Once a signature file for a specific piece of malware has been developed it gets emailed to all competitors who also share information (which is almost all of them - even Microsoft). That means that whichever security software you use you get roughly similar protection.

So what I hear you say, there are cases of firefighters who set fires just so they can be a hero and put them out. Well yes, but if one researcher suddenly started solving all these signature files without a good explanation then questions would be asked.

Shaun Nichols: This myth is insulting to both the good and the bad guys. I think a large part of it comes from a misunderstanding as to the nature of vulnerability disclosures and proof of concept code.
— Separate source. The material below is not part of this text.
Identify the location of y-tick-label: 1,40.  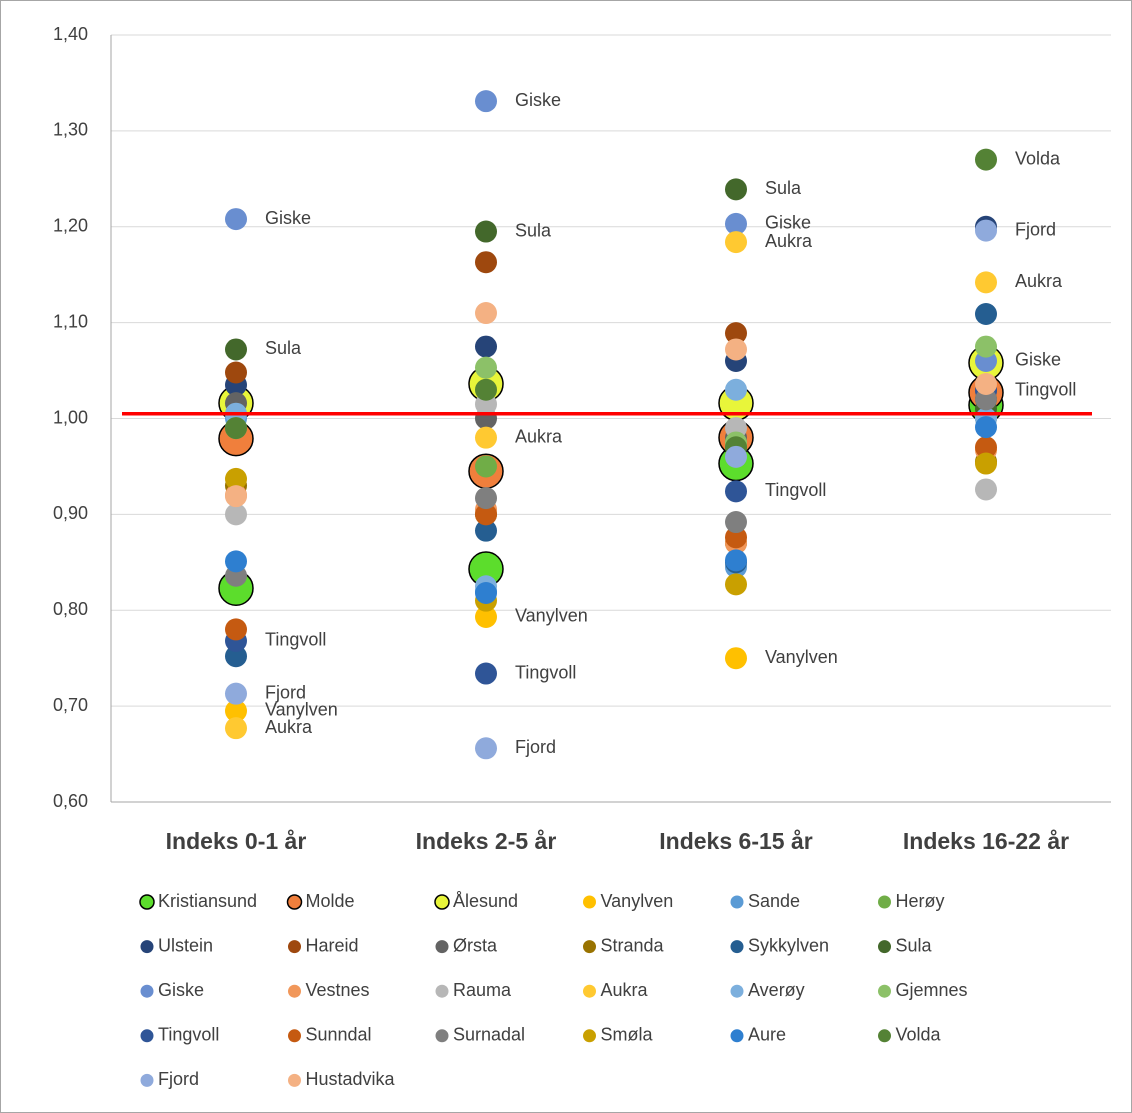
(70, 34).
What usually happens is that a researcher discovers a vulnerability in a product. Said researcher then either directly contacts the company or contacts a third party, such as a TippingPoint, who then passes it on to the company who patches it. The researcher then usually releases a sample "proof of concept" script to show that he or she actually did find the flaw. 99 per cent of the time, this is done before the public even knows about the flaw.
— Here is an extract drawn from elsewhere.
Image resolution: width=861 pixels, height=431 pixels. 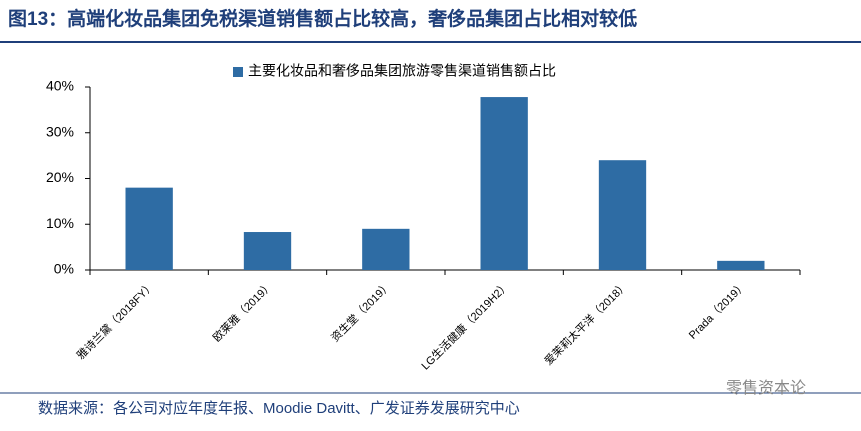 What do you see at coordinates (60, 86) in the screenshot?
I see `y-tick-label: 40%` at bounding box center [60, 86].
This, to some people, seems unethical. Why would one try and create ways to attack a system? The answer is because the bad guys are really smart people too. The "white hat" researchers who find and report vulnerabilities for a living are plugging holes that those who create malware and attack kits would otherwise find in time and exploit as "zero day" attacks for which there are no fixes.

The bottom line is that the bad guys really don't need any help in finding flaws, and getting a vulnerability out in the open is almost always better than sticking your head in the sand and hoping nobody writes an exploit.